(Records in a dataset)
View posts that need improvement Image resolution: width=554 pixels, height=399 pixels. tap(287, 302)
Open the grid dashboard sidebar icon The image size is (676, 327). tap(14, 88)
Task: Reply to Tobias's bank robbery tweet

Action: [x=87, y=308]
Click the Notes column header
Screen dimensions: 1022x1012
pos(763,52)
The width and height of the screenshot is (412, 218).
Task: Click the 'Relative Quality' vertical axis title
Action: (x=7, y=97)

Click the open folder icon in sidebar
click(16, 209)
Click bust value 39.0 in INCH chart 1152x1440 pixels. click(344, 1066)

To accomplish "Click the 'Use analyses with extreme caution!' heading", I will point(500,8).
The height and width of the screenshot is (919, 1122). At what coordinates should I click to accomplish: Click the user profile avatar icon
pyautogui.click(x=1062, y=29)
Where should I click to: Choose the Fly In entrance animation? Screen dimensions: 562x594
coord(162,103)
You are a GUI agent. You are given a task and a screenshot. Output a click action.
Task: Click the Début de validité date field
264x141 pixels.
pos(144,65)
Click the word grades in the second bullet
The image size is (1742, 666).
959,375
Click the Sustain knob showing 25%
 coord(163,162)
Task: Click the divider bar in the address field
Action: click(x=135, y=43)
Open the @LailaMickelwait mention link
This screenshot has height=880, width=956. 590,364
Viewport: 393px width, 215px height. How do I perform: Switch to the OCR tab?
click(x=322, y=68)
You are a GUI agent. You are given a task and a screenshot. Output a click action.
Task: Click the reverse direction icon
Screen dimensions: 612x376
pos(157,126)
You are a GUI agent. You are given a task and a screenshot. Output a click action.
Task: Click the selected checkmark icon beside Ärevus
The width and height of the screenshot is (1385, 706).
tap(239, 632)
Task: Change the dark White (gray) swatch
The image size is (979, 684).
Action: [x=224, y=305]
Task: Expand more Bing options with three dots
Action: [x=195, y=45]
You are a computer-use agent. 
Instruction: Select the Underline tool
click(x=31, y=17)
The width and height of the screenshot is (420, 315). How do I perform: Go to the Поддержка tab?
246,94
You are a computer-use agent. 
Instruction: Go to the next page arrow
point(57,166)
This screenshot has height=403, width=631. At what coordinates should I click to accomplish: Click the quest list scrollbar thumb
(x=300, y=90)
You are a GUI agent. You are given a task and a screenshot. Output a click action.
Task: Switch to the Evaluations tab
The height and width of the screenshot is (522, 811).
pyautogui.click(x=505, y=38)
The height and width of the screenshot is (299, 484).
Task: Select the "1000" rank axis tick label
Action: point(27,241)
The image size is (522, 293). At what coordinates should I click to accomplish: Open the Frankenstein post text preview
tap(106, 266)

## TASK GOAL
Render every line of the items above as a numbered list, leaving out the blank lines.

## PROBLEM SOLUTION
1. View posts that need improvement Image resolution: width=554 pixels, height=399 pixels. tap(287, 302)
2. Open the grid dashboard sidebar icon The image size is (676, 327). tap(14, 88)
3. Task: Reply to Tobias's bank robbery tweet
4. Action: [x=87, y=308]
5. Click the Notes column header
6. Screen dimensions: 1022x1012
7. pos(763,52)
8. The width and height of the screenshot is (412, 218).
9. Task: Click the 'Relative Quality' vertical axis title
10. Action: (x=7, y=97)
11. Click the open folder icon in sidebar
12. click(16, 209)
13. Click bust value 39.0 in INCH chart 1152x1440 pixels. click(344, 1066)
14. To accomplish "Click the 'Use analyses with extreme caution!' heading", I will point(500,8).
15. The height and width of the screenshot is (919, 1122). At what coordinates should I click to accomplish: Click the user profile avatar icon
16. pyautogui.click(x=1062, y=29)
17. Where should I click to: Choose the Fly In entrance animation? Screen dimensions: 562x594
18. coord(162,103)
19. You are a GUI agent. You are given a task and a screenshot. Output a click action.
20. Task: Click the Début de validité date field
21. 264x141 pixels.
22. pos(144,65)
23. Click the word grades in the second bullet
24. The image size is (1742, 666).
25. 959,375
26. Click the Sustain knob showing 25%
27.  coord(163,162)
28. Task: Click the divider bar in the address field
29. Action: click(x=135, y=43)
30. Open the @LailaMickelwait mention link
31. This screenshot has height=880, width=956. 590,364
32. Viewport: 393px width, 215px height. How do I perform: Switch to the OCR tab?
33. click(x=322, y=68)
34. You are a GUI agent. You are given a task and a screenshot. Output a click action.
35. Task: Click the reverse direction icon
36. Screen dimensions: 612x376
37. pos(157,126)
38. You are a GUI agent. You are given a task and a screenshot. Output a click action.
39. Task: Click the selected checkmark icon beside Ärevus
40. The width and height of the screenshot is (1385, 706).
41. tap(239, 632)
42. Task: Change the dark White (gray) swatch
43. The image size is (979, 684).
44. Action: [x=224, y=305]
45. Task: Expand more Bing options with three dots
46. Action: [x=195, y=45]
47. You are a computer-use agent. 
48. Instruction: Select the Underline tool
49. click(x=31, y=17)
50. The width and height of the screenshot is (420, 315). How do I perform: Go to the Поддержка tab?
51. 246,94
52. You are a computer-use agent. 
53. Instruction: Go to the next page arrow
54. point(57,166)
55. This screenshot has height=403, width=631. At what coordinates should I click to accomplish: Click the quest list scrollbar thumb
56. (x=300, y=90)
57. You are a GUI agent. You are given a task and a screenshot. Output a click action.
58. Task: Switch to the Evaluations tab
59. The height and width of the screenshot is (522, 811).
60. pyautogui.click(x=505, y=38)
61. The height and width of the screenshot is (299, 484).
62. Task: Select the "1000" rank axis tick label
63. Action: point(27,241)
64. The image size is (522, 293). At what coordinates should I click to accomplish: Open the Frankenstein post text preview
65. tap(106, 266)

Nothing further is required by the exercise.